Les murs en pierre de taille des immeubles sont soumis aux agressions extérieures naturelles ou anthropiques causant des altérations de la pierre parfois irréversibles. À partir des années 70, la nécessité de conserver les édifices en pierre a permis la mise au point de nouvelles techniques de conservation qui ne cessent de progresser.
L’altération de la pierre : les causes
L’humidité
L’humidité est la principale cause d’altération : la pierre d’origine minérale contient une solution saline qui sous l’effet de l’humidité peut se cristalliser ou se dissoudre. Le ruissellement ou les pluies battantes par nature acide peuvent engendrer une dissolution d’une partie des sels contenus dans la pierre (le carbonate de calcium) laissant apparaître des zones blanches. En milieu urbain, la condensation ajoutée à la pollution peut être à l’origine de zones grisées ou noires sur la pierre. Les températures froides associées à l’humidité peuvent entraîner une cristallisation des sels formant des efflorescences ou des croûtes. Les cycles gel/dégel peuvent altérer durablement la pierre : décollement par plaques de la pierre (délitage, desquamation).
Les remontées capillaires ou remontées d’eau en provenance du sol peuvent être à l‘origine de multiples désordres tels que les fissures. Ces altérations sont dues à l’eau qui par un effet de capillarité va imbiber la pierre. L’humidité ascensionnelle sur une façade en pierre se caractérise par des traces d’humidité partant du bas vers le haut jusqu’à 1,50 m de hauteur. Les remontées capillaires peuvent provoquer une désagrégation sableuse formant des creux de quelques millimètres sur la pierre.
L’air et la pollution atmosphérique
Le vent peut détériorer la pierre en la creusant.

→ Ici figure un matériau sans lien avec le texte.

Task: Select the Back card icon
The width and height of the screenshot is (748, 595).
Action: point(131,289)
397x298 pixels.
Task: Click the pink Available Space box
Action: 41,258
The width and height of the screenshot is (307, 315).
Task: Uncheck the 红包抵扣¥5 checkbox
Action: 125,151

Le développement des bactéries, lichens et algues est favorisé par l’humidité de la pierre. Les bactéries, les champignons et les algues se constituent d’acides ou en produisent en contact avec la pierre qui l’endommagent (salpêtre, dissolution des sels, etc.).
La pollution atmosphérique est à l’origine de nombreuses altérations de la pierre : elle charge les pluies en acides qui endommagent la pierre, le dioxyde de carbone en contact avec le calcaire de la pierre dissout les sels et engendre une desquamation.
Les interventions humaines peuvent également être source de dommages : réparations inappropriées, construction sur un sol instable, matériaux utilisés inadaptés (mortier ciment au lieu d’un mortier à la chaux par exemple).
L’altération de la pierre : les mesures préventives
Un mur ou un ouvrage en pierre doit être régulièrement entretenu. La couverture et les systèmes d’évacuation des eaux pluviales (gouttières, systèmes de drainage) doivent être contrôlés régulièrement afin d’éviter les infiltrations et les ruissellements à l’origine de nombreux dommages.
Les enduits éventuellement appliqués doivent laisser la pierre respirer afin de favoriser le transfert de l’humidité (par l’application d’un mortier avec un liant hydraulique, par exemple).
L’altération de la pierre : les traitements
Le traitement appliqué dépend de la nature des détériorations.
Les dépôts sur la pierre causés par la pollution, la poussière et la présence de végétaux sont retirés en procédant à un nettoyage. Celui-ci se réalise soit par nébulisation (brume) et projection d’eau à faible pression, soit par cataplasme ou en ayant recours à un nettoyage mécanique (hydrogommage).
Les graves détériorations ou altérations nécessitent une consolidation de la pierre. Les produits utilisés sont appliqués localement, sur la zone abîmée par pulvérisation, à la brosse ou au pinceau. Le traitement le plus répandu est le silicate d’éthyle.
En termes de coût, il faut compter entre 10 € et 15 € le m² pour un traitement par consolidation et entre 3 € et 5 € pour les traitements visant à nettoyer la pierre.